Regardless of the reasons, multiple studies show a positive correlation between high stress and high cholesterol. While other factors can contribute to high cholesterol, stress seems to be a significant
Who’s at risk of high cholesterol?
While diet and lifestyle factors, like stress, strongly contribute to high cholesterol, other factors also play a significant role. Other risk factors for high cholesterol
- family history of high cholesterol, heart problems, or strokes
- obesity
- diabetes
- smoking tobacco
- drinking too much alcohol
- not getting enough sleep
If you’re 20 years old or older and have not had a heart problem, the
» MORE: 3 Best Home Cholesterol Tests
Long-term chronic stress is more damaging to your health and cholesterol than brief, short-term periods of stress. Lowering stress over time can help prevent cholesterol problems. It may also promote healthier eating habits that reduce your risk of high cholesterol.

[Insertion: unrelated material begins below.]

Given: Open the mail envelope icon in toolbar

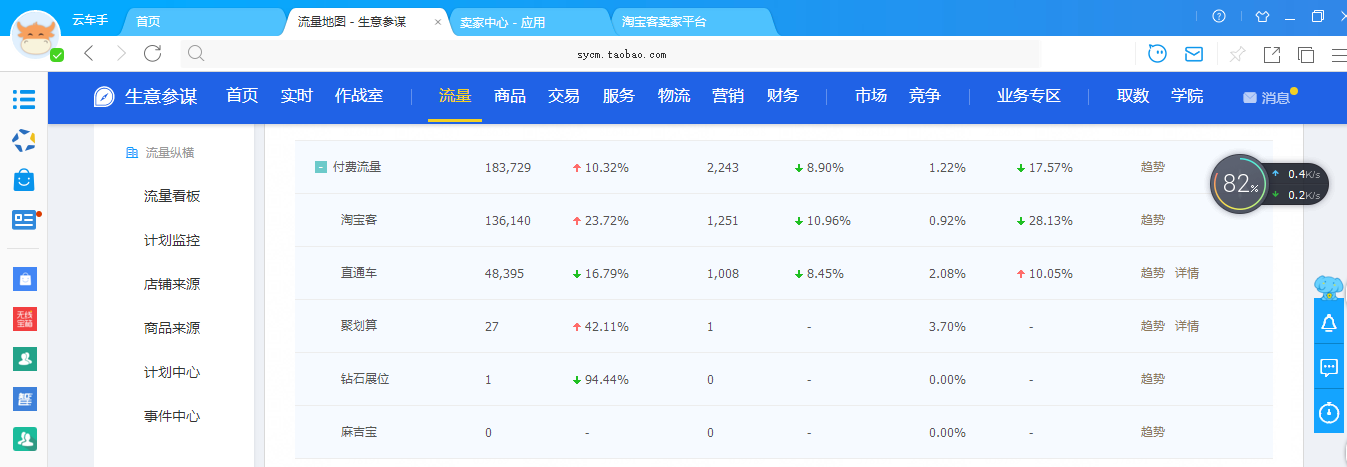Looking at the screenshot, I should pos(1193,54).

A 2024 review notes that stress management techniques can improve cardiovascular health. Suggested techniques include:
- Regular exercise: In addition to reducing stress, exercise also helps your lipid profile.
- Meditation: A 2024 research review found a link between regular meditation and lower triglycerides and cholesterol.

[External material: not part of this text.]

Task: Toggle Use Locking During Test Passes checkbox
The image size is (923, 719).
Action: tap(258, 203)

- Yoga: A 2022 review of 53 studies linked yoga to lower LDL and higher HDL levels.
- Deep breathing: Breathing techniques can positively affect cardiovascular health, even if they don’t directly influence cholesterol levels. For example, a 2024 study found that mindful breathing can reduce blood pressure, which can significantly reduce heart disease risk in people with high cholesterol.
Managing stress, whether brief or ongoing, can be difficult for many people. Therapy with a trained psychologist can also provide new techniques to help patients manage stress.
While stress management is important for a healthy lipid profile, research suggests that reducing stress may not be enough to prevent or reverse high cholesterol. A 2022 research review notes that cholesterol levels often remain high even after reducing stress.
Other key treatment approaches to help you manage high cholesterol
- eating a heart-healthy diet
- exercising regularly
- maintaining a moderate weight
- quitting smoking if you smoke
- getting enough sleep
- limiting alcohol
- taking medications like statins or PCSK9 inhibitors
Alternative remedies you may try to reduce cholesterol include:
- niacin
- fibrates, like fenofibrate
- omega-3 fatty acids
Whether using prescription medications or alternative supplements, always consult a healthcare professional before making any changes to your treatment plan. Even if they’re natural, small changes in a treatment plan can interfere with medications or supplements you’re already taking.
There’s a correlation between high stress and high cholesterol, so whether your cholesterol levels are great or need lowering, maintaining a low stress level can be helpful.
If stress is affecting your overall health, consult a healthcare professional. They can advise you on an exercise program, a healthy diet, and medications if necessary. They may also refer you to a therapist to learn stress management techniques, which can be extremely beneficial.